Welcome to Organization of Information Resources!
You’ve probably arrived here because you’re enrolled (or considering enrolling) in “Organization of Information Resources,” a Master’s-level course offered at the University of Michigan School of Information in Fall 2022! My name is Jesse Johnston. I will be the instructor, and I’m looking forward to being your guide on this journey through various aspects of activity related to organizing and ordering information resources, whether those be paper books on a shelf, specimens in a museum, social media posts, or maybe even things in your kitchen.
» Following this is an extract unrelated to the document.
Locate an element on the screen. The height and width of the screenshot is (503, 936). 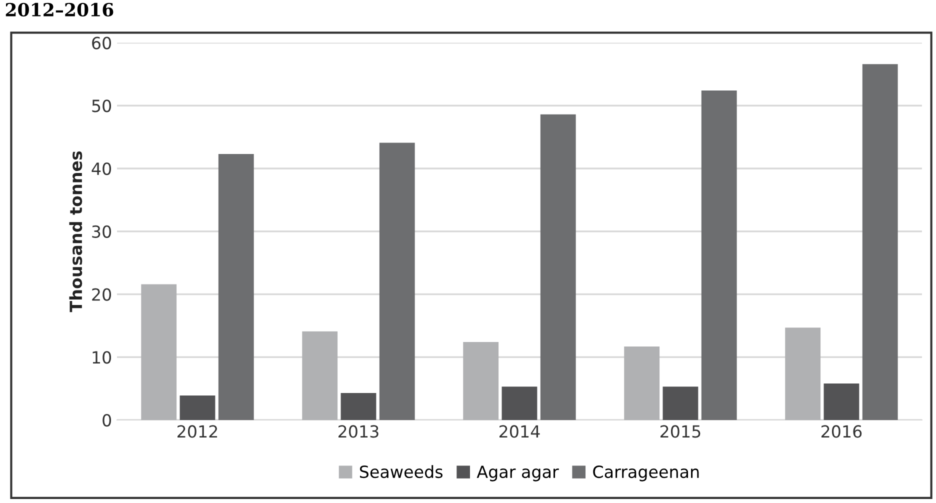
legend-label: Seaweeds is located at coordinates (401, 472).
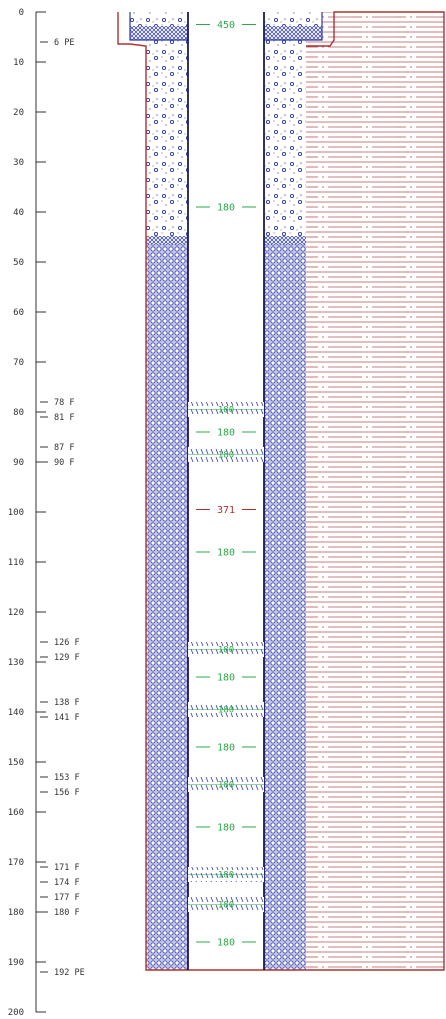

This course should be a critical step in your journey toward becoming, or an important stage in your continuing journey as, an information professional. The course has been designed with aspiring librarians, archivists, and curators in mind, but also should be useful for anyone working with taxonomy, classification, cataloging, description, and other information tasks. As Hope Olson wrote in the book The Power to Name, “naming information is the special business of librarians and other information professionals” (2002, 4). Olson was talking about the assignment of subject headings to library catalog records, which is something we’ll talk about during the course, but in a broader sense, this quote suggests the importance of describing information in ways that are useful - in ways specific to specific people in specific times and places through particular systems of searching and accessing - and in ways that can be usefully found and managed (that is, organized and findable in a system).
We will discuss a variety of topics related to the organization of information, including:
- the social and cultural imperatives to organize, and the systems that we create to organize resources;
- organizing as a fundamental aspect of information work;
- the nature of the “information resources” that we are ordering and organizing;
- classification (a systematic sorting and naming of resources into defined categories that facilitates the finding, control, or knowledge about things);
- description (naming, enumerating, and pointing out the salient features of the things being organized);
- taxonomies and controlled vocabularies;
- relationships and differences between ways that machines classify and humans classify;
- creation of models and standards that specify how things of particular types are described.
- various standards, structures, and rules that establish the special languages you will use as an information professional.
To start, please look over the course syllabus (it will remain available via Google Docs, though most of the course activity, including access to readings, will take place through the course Canvas site).
Next, you should visit the course Canvas site, which requires a U-M login and should automatically appear in your course list when you are registered.
Finally, I look forward to meeting you! We will start class with a discussion of the syllabus, a tour of the Canvas site, introductions, and an initial foray into information organization theories and concepts.